THE TASK → In the data below, how many lines include the string "computer"? Give only the number.
Start of INFORMATION GIVEN
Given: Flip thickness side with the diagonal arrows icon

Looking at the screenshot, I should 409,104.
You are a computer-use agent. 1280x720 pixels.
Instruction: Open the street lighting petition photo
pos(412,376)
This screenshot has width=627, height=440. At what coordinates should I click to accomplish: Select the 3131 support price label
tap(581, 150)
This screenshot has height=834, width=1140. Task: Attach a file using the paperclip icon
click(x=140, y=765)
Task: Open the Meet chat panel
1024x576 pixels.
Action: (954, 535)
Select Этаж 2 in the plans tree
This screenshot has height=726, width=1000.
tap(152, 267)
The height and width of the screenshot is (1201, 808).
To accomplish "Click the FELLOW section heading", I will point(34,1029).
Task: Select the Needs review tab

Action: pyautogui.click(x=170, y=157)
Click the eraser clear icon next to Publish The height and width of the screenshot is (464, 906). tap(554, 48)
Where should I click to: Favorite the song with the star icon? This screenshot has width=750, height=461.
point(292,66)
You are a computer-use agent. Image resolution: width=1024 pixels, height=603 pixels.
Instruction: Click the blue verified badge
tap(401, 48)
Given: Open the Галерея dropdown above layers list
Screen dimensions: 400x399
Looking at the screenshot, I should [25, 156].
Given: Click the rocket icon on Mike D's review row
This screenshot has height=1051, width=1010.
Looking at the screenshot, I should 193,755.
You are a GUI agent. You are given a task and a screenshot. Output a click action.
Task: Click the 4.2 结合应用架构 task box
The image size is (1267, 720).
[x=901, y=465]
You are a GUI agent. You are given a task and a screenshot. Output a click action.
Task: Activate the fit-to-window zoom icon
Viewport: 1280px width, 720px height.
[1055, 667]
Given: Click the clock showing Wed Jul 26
End of INFORMATION GIVEN
SOLUTION FOR THIS EXERCISE → 2